Wie hat die Geldwäscherichtlinie den Finanzmarkt beeinflusst und verändert?

Am 10. Januar 2020. wurde in der EU die fünfte Geldwäscherichtlinie (AMLD5) eingeführt. Dies könnte weitergreifende Auswirkungen nicht nur in Bezug auf Kryptowährungen, sondern auch auf die ganze Kryptowährungsbranche haben. Inwiefern? Von den Kryptowährungsbörsen und Depotverwaltern wird Beispielsweise zukünftig eine Registrierung bei den örtlichen Aufsichtsbehörden verlangt, sowie eine strenge Einhaltung der AML-Vorschriften.
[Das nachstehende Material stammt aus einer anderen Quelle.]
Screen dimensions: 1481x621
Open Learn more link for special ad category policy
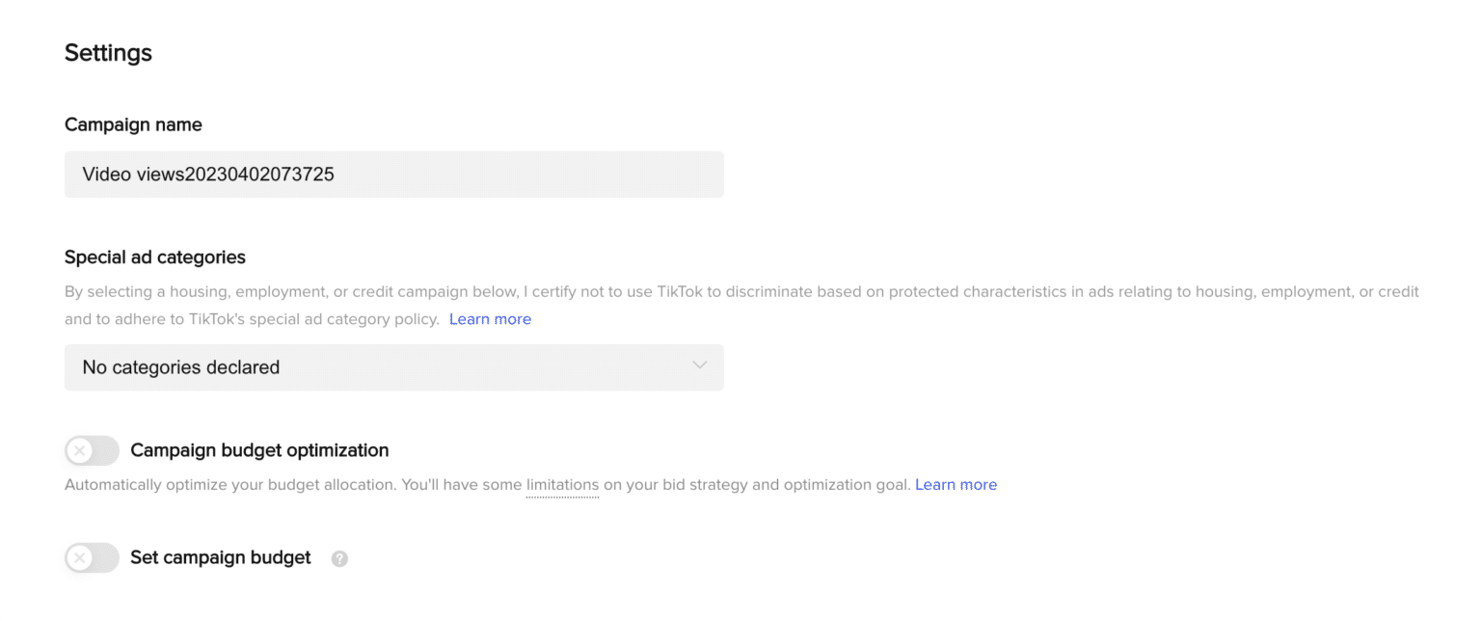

Laut einigen Experten wird sich die Durchsetzung von AMLD5 eher negativ auf die Unternehmen reflektieren, d.h. es würde den Unternehmen schwermachen, ihre Geschäftstätigkeit weiterhin normal auszuüben.

Es wurde sogar behauptet, dass die Informationen, die an die Regulierungsbehörden gegeben sein sollen, die aktuelle Benutzererfahrung radikal und sogar negativ verändern würden. Die Unternehmen fühlten sich entweder der Aufgabe nicht gewachsen, oder wollten es nicht vollziehen. Und so manche sahen sich gezwungen, ihre Geschäfte abzuschließen.

Im Gegensatz zu Kryptogeschäften, sind traditionelle Banken immer risikoorientiert

Ein Teil dieses Gesetzes ersucht von den Banken mehr Offenheit und Kooperation bezüglich der Bereitstellung ihrer Dienste den Krypto-Unternehmen gegenüber. Banken lassen sich in diese Zusammenarbeit ein, um das De-Risking zu üben, sowie um Fragen bezüglich der Rentabilität, Finanzkrise und Reputationsrisiken aus dem Weg zu räumen, wobei ein berechtigter Grund für die Abbrechung der Verbindung zu Krypto-Unternehmen generell nur in Fällen verbunden mit Geldwäsche und Terrorismusfinanzierung, sein sollte. Und natürlich gehört nicht gleich jedes Krypto-Unternehmen sofort in diese Kategorie.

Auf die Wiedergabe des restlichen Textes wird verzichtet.